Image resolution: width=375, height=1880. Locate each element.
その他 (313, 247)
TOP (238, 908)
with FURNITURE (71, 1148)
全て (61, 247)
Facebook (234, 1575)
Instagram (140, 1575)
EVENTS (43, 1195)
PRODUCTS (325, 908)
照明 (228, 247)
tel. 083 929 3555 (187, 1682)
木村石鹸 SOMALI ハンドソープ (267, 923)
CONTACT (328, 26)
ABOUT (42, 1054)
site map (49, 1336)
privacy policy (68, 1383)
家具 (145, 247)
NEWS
# # # #
**Exercise objective**
The full listing must come back exactly as given.

**Solution for this task**
Image resolution: width=375, height=1880. Locate each element.
その他 (313, 247)
TOP (238, 908)
with FURNITURE (71, 1148)
全て (61, 247)
Facebook (234, 1575)
Instagram (140, 1575)
EVENTS (43, 1195)
PRODUCTS (325, 908)
照明 (228, 247)
tel. 083 929 3555 (187, 1682)
木村石鹸 SOMALI ハンドソープ (267, 923)
CONTACT (328, 26)
ABOUT (42, 1054)
site map (49, 1336)
privacy policy (68, 1383)
家具 (145, 247)
NEWS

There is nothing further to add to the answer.